A principal residence is the primary location that a person inhabits. A primary residence or main residence is its name. The type of home doesn’t matter, as long as someone or a family lives there most of the time.
Reporting a property sale on personal income tax returns can be expensive and complicated. The increase in value of the property and the amount of capital gains tax owed determine this.
According to Canada’s Income Tax Act (ITA), the Principal Residence Exemption (PRE) can exempt the sale of a residence from tax.
Each family can choose only one property per year as their main home. This includes the spouse or common-law partner and children under 18.
However, if you can show that you need more land to use and enjoy your home, you can consider more than this amount as part of your principal residence. For example, this may happen if the minimum lot size imposed by a municipality at the time you bought the property is larger than 1/2 hectare.

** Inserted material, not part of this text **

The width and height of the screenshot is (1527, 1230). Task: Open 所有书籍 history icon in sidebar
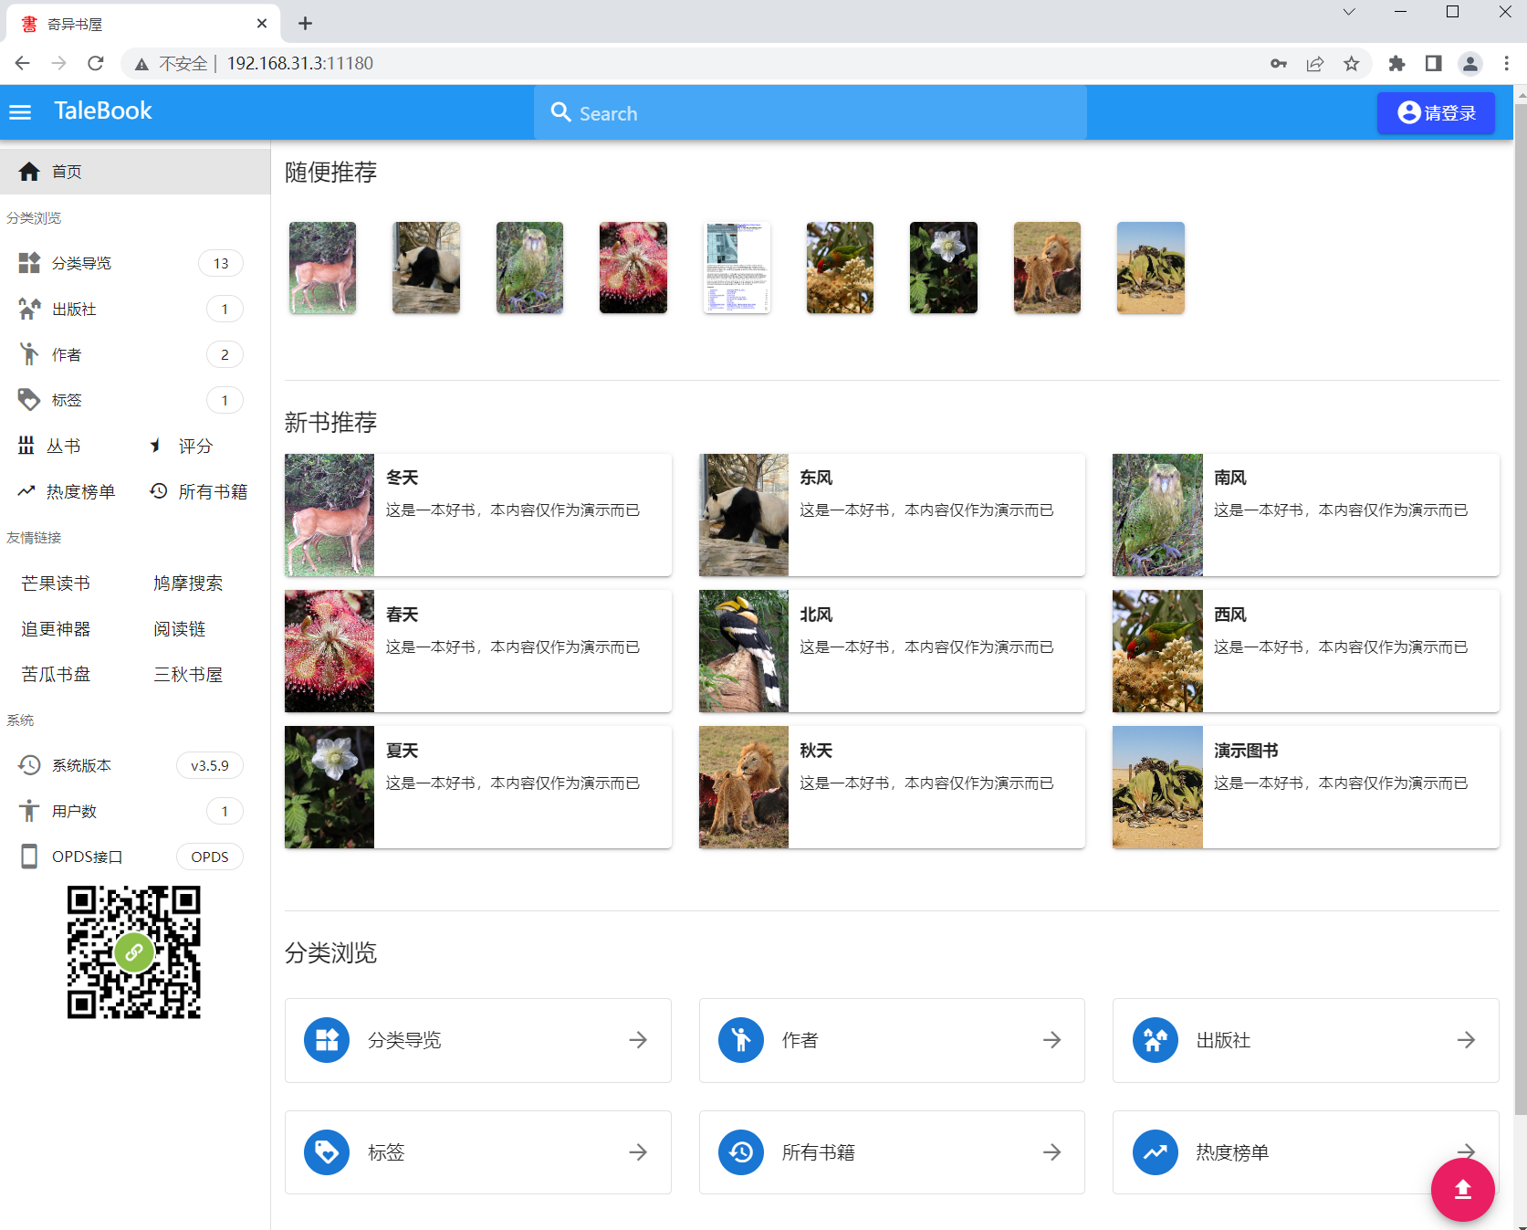click(159, 491)
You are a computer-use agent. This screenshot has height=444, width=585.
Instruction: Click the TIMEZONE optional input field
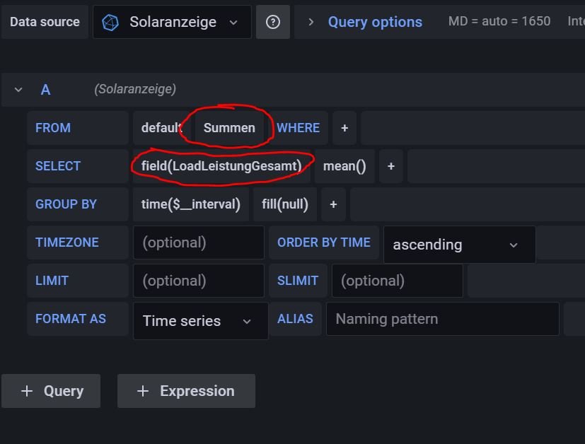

When you sell your home, there’s a good chance you’ll get more than you paid for it. The real estate market usually tends to rise. This is one of the major benefits of owning a home or a property.
If your house is worth more than its adjusted cost base then, the government requires you to pay taxes on the profit which you gained by selling it. Your principal residence, however, is a special exception.
Profit from the sale of a property is a taxable capital gain. The principal residence exemption makes you free from paying capital gains tax on the sale of a residence that is the principal residence for you or your family unit, or a home that has a principal residence designation.
You don’t need to consider the money you earn from selling your primary residence as capital gains income. According to the Income Tax Act, you can designate only one property as your principal residence in any given year.